DATA FOR PROCESSING:
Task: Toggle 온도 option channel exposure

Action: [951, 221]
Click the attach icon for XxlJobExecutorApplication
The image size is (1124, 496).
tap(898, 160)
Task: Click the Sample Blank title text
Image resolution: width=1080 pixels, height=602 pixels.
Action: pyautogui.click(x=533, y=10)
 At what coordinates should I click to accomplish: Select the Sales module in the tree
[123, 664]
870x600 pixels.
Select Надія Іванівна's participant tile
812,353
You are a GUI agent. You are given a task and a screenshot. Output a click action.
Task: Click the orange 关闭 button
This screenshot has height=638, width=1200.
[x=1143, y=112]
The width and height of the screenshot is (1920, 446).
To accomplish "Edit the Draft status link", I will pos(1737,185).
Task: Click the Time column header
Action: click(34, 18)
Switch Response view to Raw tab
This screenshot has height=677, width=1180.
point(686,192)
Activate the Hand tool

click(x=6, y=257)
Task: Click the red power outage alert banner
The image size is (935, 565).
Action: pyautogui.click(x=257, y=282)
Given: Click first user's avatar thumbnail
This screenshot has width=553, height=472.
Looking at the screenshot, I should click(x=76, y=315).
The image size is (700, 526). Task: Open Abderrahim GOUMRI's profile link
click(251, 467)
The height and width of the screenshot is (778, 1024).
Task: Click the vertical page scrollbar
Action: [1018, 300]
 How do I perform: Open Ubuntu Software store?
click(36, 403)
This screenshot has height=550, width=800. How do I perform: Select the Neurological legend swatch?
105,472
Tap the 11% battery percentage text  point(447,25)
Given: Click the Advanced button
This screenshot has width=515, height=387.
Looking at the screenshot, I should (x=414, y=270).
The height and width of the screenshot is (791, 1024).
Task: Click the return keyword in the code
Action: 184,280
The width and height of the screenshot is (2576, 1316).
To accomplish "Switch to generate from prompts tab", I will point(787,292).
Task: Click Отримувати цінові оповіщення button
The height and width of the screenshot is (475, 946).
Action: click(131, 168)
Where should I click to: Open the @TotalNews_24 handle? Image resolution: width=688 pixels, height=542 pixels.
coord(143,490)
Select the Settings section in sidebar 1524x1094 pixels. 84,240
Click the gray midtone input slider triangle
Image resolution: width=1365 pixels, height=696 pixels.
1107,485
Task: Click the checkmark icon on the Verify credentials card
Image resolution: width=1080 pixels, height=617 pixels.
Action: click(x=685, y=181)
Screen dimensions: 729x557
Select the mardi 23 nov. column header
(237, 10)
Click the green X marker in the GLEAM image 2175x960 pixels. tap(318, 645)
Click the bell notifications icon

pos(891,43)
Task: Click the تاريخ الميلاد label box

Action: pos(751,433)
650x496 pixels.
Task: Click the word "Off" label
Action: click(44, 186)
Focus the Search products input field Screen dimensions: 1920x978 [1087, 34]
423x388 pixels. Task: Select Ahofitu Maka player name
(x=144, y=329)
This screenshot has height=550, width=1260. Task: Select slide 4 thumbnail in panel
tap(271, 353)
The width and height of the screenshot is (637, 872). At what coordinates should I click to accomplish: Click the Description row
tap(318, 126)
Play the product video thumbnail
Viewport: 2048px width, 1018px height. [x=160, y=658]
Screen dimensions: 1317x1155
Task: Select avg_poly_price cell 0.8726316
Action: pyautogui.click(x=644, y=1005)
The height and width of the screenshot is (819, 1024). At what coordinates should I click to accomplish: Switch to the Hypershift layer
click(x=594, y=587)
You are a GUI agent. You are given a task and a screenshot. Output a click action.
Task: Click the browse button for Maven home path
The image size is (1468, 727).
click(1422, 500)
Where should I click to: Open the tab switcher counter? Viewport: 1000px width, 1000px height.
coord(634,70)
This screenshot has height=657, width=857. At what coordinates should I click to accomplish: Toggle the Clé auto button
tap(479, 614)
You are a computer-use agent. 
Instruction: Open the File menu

WHAT TO PRODUCE:
Nothing in the data should be left out when you retype it exactly.

ANSWER TO THIS PROBLEM:
Task: Toggle 온도 option channel exposure

Action: [951, 221]
Click the attach icon for XxlJobExecutorApplication
The image size is (1124, 496).
tap(898, 160)
Task: Click the Sample Blank title text
Image resolution: width=1080 pixels, height=602 pixels.
Action: pyautogui.click(x=533, y=10)
 At what coordinates should I click to accomplish: Select the Sales module in the tree
[123, 664]
870x600 pixels.
Select Надія Іванівна's participant tile
812,353
You are a GUI agent. You are given a task and a screenshot. Output a click action.
Task: Click the orange 关闭 button
This screenshot has height=638, width=1200.
[x=1143, y=112]
The width and height of the screenshot is (1920, 446).
To accomplish "Edit the Draft status link", I will pos(1737,185).
Task: Click the Time column header
Action: click(34, 18)
Switch Response view to Raw tab
This screenshot has height=677, width=1180.
point(686,192)
Activate the Hand tool

click(x=6, y=257)
Task: Click the red power outage alert banner
The image size is (935, 565).
Action: pyautogui.click(x=257, y=282)
Given: Click first user's avatar thumbnail
This screenshot has width=553, height=472.
Looking at the screenshot, I should click(x=76, y=315).
The image size is (700, 526). Task: Open Abderrahim GOUMRI's profile link
click(251, 467)
The height and width of the screenshot is (778, 1024).
Task: Click the vertical page scrollbar
Action: [1018, 300]
 How do I perform: Open Ubuntu Software store?
click(36, 403)
This screenshot has height=550, width=800. How do I perform: Select the Neurological legend swatch?
105,472
Tap the 11% battery percentage text  point(447,25)
Given: Click the Advanced button
This screenshot has width=515, height=387.
Looking at the screenshot, I should (x=414, y=270).
The height and width of the screenshot is (791, 1024).
Task: Click the return keyword in the code
Action: 184,280
The width and height of the screenshot is (2576, 1316).
To accomplish "Switch to generate from prompts tab", I will point(787,292).
Task: Click Отримувати цінові оповіщення button
The height and width of the screenshot is (475, 946).
Action: click(131, 168)
Where should I click to: Open the @TotalNews_24 handle? Image resolution: width=688 pixels, height=542 pixels.
coord(143,490)
Select the Settings section in sidebar 1524x1094 pixels. 84,240
Click the gray midtone input slider triangle
Image resolution: width=1365 pixels, height=696 pixels.
1107,485
Task: Click the checkmark icon on the Verify credentials card
Image resolution: width=1080 pixels, height=617 pixels.
Action: click(x=685, y=181)
Screen dimensions: 729x557
Select the mardi 23 nov. column header
(237, 10)
Click the green X marker in the GLEAM image 2175x960 pixels. tap(318, 645)
Click the bell notifications icon

pos(891,43)
Task: Click the تاريخ الميلاد label box

Action: pos(751,433)
650x496 pixels.
Task: Click the word "Off" label
Action: click(44, 186)
Focus the Search products input field Screen dimensions: 1920x978 [1087, 34]
423x388 pixels. Task: Select Ahofitu Maka player name
(x=144, y=329)
This screenshot has height=550, width=1260. Task: Select slide 4 thumbnail in panel
tap(271, 353)
The width and height of the screenshot is (637, 872). At what coordinates should I click to accomplish: Click the Description row
tap(318, 126)
Play the product video thumbnail
Viewport: 2048px width, 1018px height. [x=160, y=658]
Screen dimensions: 1317x1155
Task: Select avg_poly_price cell 0.8726316
Action: pyautogui.click(x=644, y=1005)
The height and width of the screenshot is (819, 1024). At what coordinates should I click to accomplish: Switch to the Hypershift layer
click(x=594, y=587)
You are a GUI agent. You are given a task and a screenshot. Output a click action.
Task: Click the browse button for Maven home path
The image size is (1468, 727).
click(1422, 500)
Where should I click to: Open the tab switcher counter? Viewport: 1000px width, 1000px height.
coord(634,70)
This screenshot has height=657, width=857. At what coordinates should I click to accomplish: Toggle the Clé auto button
tap(479, 614)
You are a computer-use agent. 
Instruction: Open the File menu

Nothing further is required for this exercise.